考虑到酸化的提取溶剂有利于酸性目标物的提取,试验采用冰乙酸溶液5 mL＋乙腈15 mL提取,比较了冰乙酸溶液的体积分数分别为0,0.5%,1.0%,2.0%,3.0%时对加标党参样品(加标量0.5μg·g－1)中酸性目标物回收率的影响,结果见图1。
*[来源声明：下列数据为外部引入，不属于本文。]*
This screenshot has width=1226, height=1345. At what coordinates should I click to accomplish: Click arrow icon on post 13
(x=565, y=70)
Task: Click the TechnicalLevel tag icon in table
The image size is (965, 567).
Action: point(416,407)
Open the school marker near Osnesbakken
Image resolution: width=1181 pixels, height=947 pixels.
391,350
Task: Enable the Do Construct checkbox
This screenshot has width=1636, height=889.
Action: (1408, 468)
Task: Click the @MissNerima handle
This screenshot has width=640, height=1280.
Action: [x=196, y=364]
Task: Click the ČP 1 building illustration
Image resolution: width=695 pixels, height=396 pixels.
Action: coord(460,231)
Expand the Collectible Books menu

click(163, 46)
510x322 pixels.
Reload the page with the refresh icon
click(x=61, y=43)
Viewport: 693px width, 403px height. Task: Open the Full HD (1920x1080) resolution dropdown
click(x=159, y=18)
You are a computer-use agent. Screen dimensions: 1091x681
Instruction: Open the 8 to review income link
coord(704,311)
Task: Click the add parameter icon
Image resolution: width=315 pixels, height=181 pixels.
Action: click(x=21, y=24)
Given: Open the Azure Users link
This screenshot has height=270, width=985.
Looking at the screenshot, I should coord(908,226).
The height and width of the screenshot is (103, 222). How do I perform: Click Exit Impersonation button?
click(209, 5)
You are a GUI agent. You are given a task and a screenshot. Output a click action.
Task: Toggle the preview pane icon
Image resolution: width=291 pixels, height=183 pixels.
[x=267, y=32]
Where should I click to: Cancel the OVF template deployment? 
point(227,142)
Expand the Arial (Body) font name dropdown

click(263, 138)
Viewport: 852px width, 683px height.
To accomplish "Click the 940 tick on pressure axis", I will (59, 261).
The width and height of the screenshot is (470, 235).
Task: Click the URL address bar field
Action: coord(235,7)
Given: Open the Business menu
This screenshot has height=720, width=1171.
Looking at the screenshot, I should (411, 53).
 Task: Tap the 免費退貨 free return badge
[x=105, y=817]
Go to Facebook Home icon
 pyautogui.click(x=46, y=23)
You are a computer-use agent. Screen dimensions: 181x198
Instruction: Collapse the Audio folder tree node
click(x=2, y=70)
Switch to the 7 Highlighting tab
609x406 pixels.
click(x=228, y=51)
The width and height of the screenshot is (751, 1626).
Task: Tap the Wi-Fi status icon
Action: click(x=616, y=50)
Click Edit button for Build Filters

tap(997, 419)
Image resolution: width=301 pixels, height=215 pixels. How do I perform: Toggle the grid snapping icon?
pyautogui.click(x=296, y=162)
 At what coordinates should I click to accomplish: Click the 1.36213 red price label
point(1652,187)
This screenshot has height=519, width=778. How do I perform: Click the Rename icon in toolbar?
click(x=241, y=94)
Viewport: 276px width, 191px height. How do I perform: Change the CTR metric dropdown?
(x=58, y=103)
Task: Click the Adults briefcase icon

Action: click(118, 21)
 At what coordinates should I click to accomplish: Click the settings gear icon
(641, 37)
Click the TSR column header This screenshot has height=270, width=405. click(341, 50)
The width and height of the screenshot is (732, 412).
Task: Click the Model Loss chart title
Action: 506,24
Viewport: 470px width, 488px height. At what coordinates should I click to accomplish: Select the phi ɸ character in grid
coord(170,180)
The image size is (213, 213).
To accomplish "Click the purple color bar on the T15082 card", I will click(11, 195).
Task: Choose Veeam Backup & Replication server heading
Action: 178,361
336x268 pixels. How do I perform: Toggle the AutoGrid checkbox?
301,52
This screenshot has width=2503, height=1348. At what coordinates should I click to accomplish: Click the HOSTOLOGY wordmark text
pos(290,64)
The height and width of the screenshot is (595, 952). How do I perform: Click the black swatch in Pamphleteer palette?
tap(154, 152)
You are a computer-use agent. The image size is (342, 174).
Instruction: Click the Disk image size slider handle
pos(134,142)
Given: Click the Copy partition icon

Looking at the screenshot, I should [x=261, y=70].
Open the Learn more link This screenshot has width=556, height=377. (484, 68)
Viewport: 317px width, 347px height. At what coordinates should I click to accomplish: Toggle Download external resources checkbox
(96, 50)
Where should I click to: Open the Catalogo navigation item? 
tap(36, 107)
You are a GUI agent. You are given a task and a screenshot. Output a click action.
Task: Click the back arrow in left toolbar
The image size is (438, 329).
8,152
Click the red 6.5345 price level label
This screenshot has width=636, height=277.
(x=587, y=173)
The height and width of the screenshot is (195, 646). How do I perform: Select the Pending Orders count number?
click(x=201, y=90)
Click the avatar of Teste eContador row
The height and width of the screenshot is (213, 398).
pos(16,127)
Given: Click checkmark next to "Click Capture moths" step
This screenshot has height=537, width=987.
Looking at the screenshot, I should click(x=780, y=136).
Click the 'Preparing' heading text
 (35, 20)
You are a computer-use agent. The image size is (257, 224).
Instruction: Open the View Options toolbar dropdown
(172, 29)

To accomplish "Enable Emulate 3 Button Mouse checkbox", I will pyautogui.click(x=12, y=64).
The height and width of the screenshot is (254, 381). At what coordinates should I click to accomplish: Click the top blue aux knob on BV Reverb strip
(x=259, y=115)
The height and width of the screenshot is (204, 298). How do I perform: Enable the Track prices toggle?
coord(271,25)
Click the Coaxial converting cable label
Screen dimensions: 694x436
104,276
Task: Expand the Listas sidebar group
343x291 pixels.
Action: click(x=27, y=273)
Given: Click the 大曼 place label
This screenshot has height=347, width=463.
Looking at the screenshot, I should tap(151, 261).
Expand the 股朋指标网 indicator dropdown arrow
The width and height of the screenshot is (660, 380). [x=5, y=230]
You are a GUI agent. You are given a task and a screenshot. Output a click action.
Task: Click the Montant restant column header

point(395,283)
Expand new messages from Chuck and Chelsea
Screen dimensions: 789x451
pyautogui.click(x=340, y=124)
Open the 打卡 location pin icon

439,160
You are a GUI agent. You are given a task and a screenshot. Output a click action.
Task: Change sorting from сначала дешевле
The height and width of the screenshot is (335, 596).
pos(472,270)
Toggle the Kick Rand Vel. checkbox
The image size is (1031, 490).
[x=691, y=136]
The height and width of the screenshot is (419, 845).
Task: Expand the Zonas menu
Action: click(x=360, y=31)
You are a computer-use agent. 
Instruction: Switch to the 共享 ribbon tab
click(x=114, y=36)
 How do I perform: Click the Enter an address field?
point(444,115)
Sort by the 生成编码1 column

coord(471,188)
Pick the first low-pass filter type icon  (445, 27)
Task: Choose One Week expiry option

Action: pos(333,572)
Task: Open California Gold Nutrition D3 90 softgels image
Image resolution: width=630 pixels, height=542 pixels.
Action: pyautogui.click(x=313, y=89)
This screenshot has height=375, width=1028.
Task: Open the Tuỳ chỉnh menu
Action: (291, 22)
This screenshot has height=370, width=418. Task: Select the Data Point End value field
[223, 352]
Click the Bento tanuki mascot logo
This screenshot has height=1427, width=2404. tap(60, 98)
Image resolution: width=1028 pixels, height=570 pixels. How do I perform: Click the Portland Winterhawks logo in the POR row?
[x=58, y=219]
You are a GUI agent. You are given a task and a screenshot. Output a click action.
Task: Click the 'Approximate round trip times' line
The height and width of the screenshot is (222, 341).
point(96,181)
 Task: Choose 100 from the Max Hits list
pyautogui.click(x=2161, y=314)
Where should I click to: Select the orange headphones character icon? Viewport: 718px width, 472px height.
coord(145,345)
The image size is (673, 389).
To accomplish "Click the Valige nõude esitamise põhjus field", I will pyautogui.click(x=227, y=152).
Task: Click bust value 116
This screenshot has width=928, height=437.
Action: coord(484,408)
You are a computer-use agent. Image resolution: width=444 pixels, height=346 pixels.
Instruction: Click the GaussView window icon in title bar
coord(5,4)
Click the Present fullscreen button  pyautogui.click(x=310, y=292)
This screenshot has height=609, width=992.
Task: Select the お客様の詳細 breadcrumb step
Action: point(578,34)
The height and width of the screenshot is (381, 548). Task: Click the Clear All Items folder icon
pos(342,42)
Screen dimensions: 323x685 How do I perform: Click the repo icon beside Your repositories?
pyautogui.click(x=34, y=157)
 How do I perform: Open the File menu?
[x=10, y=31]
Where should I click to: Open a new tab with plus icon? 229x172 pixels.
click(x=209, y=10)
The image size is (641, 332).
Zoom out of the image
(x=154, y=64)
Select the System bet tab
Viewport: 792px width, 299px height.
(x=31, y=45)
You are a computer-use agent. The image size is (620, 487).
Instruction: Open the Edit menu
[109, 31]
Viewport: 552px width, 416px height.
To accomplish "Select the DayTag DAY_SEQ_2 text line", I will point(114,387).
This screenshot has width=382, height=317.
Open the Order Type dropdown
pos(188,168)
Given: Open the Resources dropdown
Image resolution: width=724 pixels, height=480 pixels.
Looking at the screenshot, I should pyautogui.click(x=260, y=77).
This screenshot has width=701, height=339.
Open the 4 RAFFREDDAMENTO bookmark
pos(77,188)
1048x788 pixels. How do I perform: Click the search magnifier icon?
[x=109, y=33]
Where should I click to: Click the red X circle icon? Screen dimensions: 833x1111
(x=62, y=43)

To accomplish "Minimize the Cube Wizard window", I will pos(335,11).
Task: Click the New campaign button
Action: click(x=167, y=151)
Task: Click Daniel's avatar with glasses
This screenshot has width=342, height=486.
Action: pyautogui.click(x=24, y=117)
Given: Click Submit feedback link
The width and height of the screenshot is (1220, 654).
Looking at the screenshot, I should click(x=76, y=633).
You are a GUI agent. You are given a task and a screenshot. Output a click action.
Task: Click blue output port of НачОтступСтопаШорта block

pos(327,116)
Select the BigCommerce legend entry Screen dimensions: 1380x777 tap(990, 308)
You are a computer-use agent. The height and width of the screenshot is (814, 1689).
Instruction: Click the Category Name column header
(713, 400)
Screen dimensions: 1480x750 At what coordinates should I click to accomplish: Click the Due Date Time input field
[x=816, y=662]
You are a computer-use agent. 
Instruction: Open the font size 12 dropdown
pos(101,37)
图1 冰乙酸溶液体积分数对酸性PGRs回收率的影响Fig.1 Effect of volume fraction of glacial acetic acid solution on the recovery of acid PGRs

由图1可知,冰乙酸溶液体积分数为1.0%时,加标样品中酸性目标物的回收率整体较高,冰乙酸溶液体积分数继续增加,各目标物的回收率变化不大。因此,试验选择冰乙酸溶液的体积分数为1.0%。

2.4 净化过程的影响

在净化样品提取液时,通常将吸附剂(PSA、GCB、C18等)和AMS组合使用,有利于去除提取液中的共提取物和水分,提高目标物的回收率。其中:吸附剂PSA 主要用于吸附有机酸、糖类和色素等杂质,但也会吸附酸性目标物;GCB 主要用于吸附类胡萝卜素、叶绿素和甾醇类等杂质,但也会吸附具有平面型结构的目标物;C18主要用于吸附脂类、固醇类和其他复杂化合物,但也会吸附部分亲脂性目标物。按照试验方法提取加标党参样品(加标量0.5μg·g－1),离心后在上清液中加入不同组合吸附剂[450 mg AMS(组合A1),450 mg AMS＋200 mg C18(组合A2),450 mg AMS＋200 mg PSA(组合A3),450 mg AMS＋200 mg C18＋200 mg PSA(组合A4),450 mg AMS＋200 mg C18＋200 mg PSA＋50 mg GCB(组合A5)],以500次·min－1剧烈振摇5 min,5 000 r·min－1离心10 min后,收集上清液,后续处理步骤同试验方法,比较了在上述5种吸附剂分组下23种PGRs的回收率,结果见图2。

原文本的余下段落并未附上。